Los impactos negativos no solo se cuentan para la población en edad de formación pues el Centro Cultural también se avizoraba como un espacio de aprovechamiento para la tercera edad en la zona, carente de espacios físicos adecuados para su permanencia.

Floridablanca, con una alerta latente por el crecimiento significativo de casos de dengue, ha encontrado en el barrio La Cumbre un desafortunado escenario para la proliferación de plagas, pues las piscinas permaneces abandonadas, llevas de agua pútrida y maloliente, convirtiéndose el sector en foco de enfermedades y plagas.

Sin responsables

A pesar de la gravedad de los hechos no hay responsables, y nunca ha habido quien de la cara por el descalabro, ni la empresa contratista, ni los interventores, ni los entes territoriales contratantes, y lo peor de todo es que los organismos de control no han movido un solo pelo para esclarecer las responsabilidades.

El concejal de Bogotá, Daniel Briceño, radicó ante los entes de control una queja para que formalmente se investiguen las responsabilidades, las cuales afectan de manera directa a tres administraciones encabezadas respectivamente por Eulises Balcázar, Héctor Mantilla, y Miguel Moreno.

“Necesitamos saber quiénes son los responsables políticos, fiscales, disciplinarios, penales; porque no puede ser justo que en el país se pierdan los recursos y que no pase absolutamente a nada, la real finalidad de este informe es comenzar a buscar quiénes fueron los protagonistas de las obras y llevarlos ante los estrados judiciales para que le rindan cuentas a la justicia, y comenzar a preguntar entre los distintos órganos de control qué ha pasado con las respectivas investigaciones, quién está imputado, quién está condenado, cuánta plata se ha recuperado, saber si hay acciones de repetición contra los funcionarios que realizaron mal las estructuraciones, saber qué clase de preguntas o qué clase de indagaciones o responsabilidades se le hacen a los interventores, esa es real finalidad de este trabajo”, expresó Briceño.

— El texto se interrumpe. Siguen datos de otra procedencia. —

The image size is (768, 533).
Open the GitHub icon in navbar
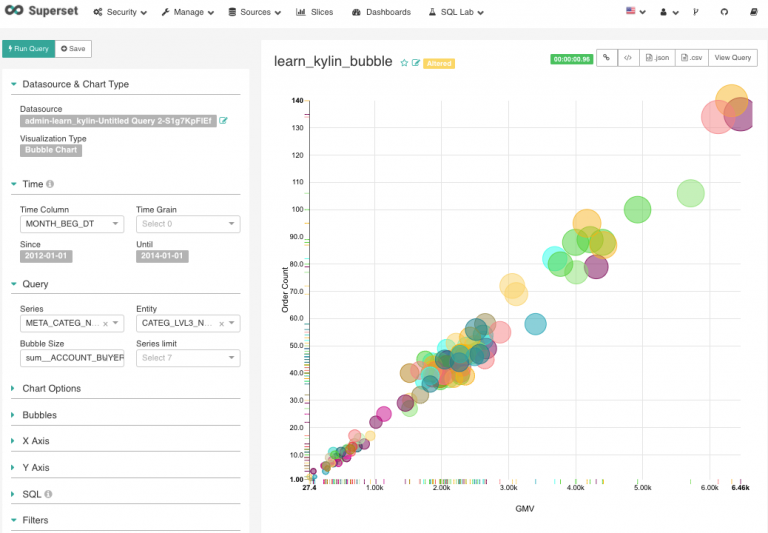pyautogui.click(x=725, y=12)
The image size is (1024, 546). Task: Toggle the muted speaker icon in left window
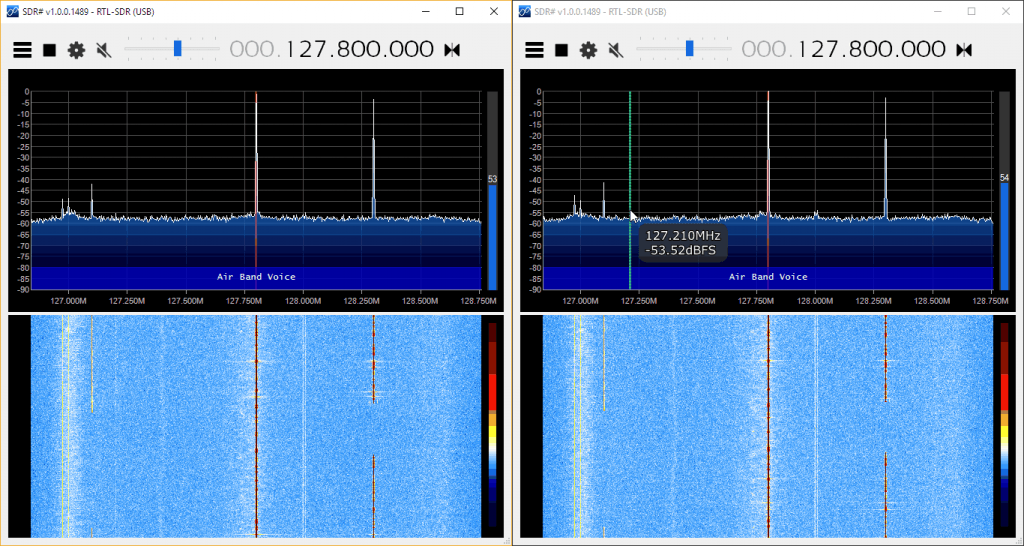[x=103, y=50]
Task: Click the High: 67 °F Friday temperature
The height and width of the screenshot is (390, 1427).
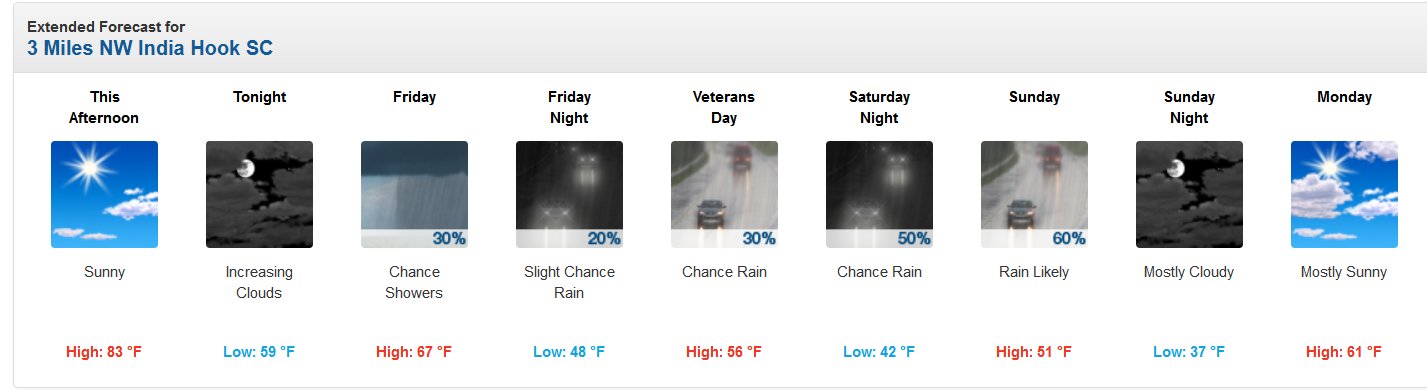Action: 414,352
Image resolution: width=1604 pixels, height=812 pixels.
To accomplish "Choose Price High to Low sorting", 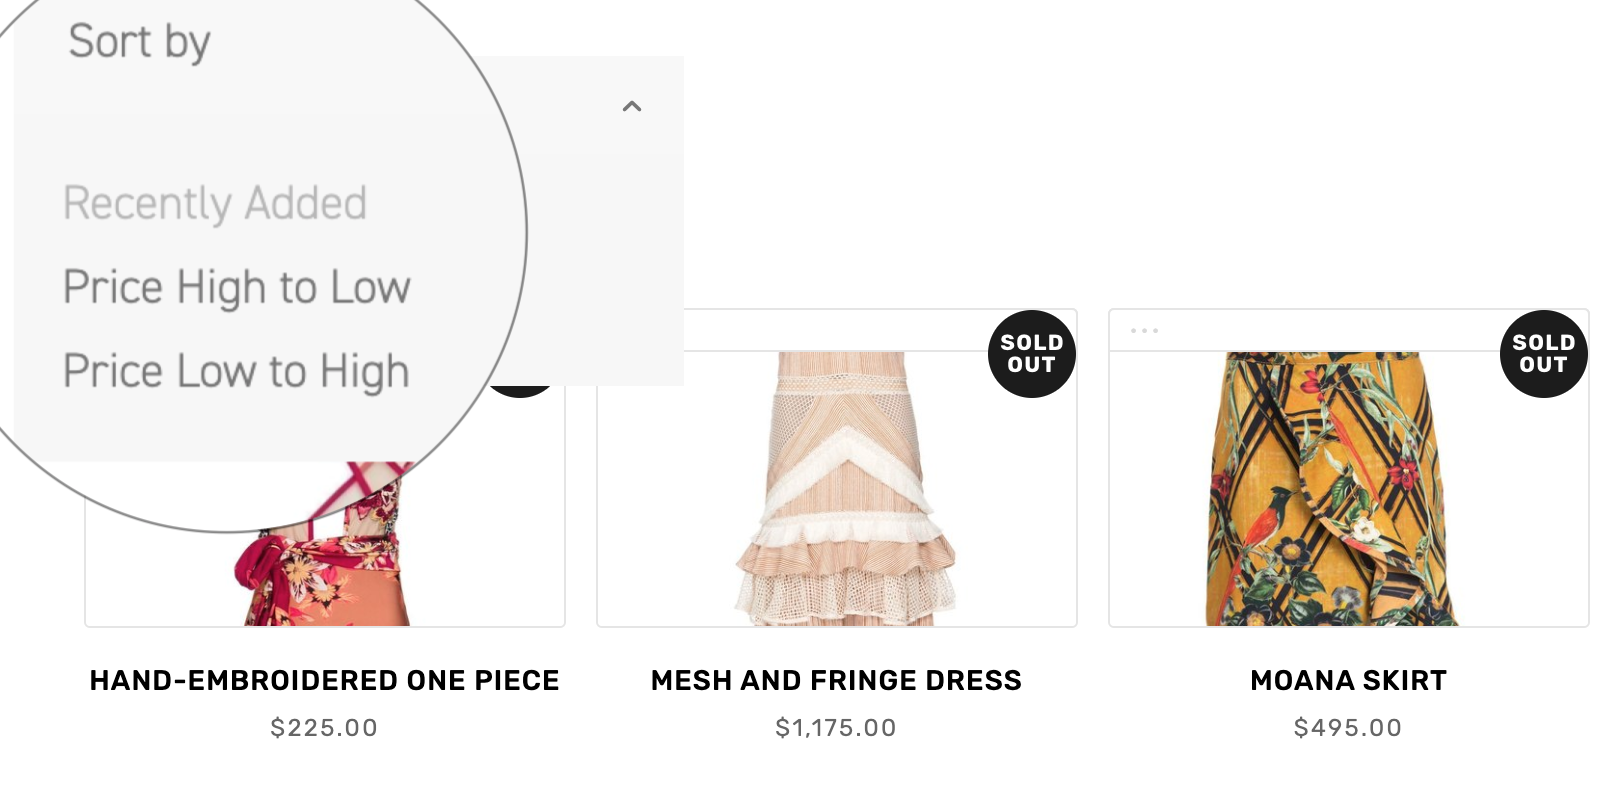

De la misma manera, en el análisis también se está estamos preguntando quién controla a los que controlan: “Es decir, qué pasó con las acciones de control que debieron realizarse por parte de los distintos organismos constituidos para tal fin, y que nunca vieron nada y nunca supieron nada, aún después de haberse declarado la siniestralidad de las obras, nunca actuaron para comprometer a los responsables”, puntualizó el concejal.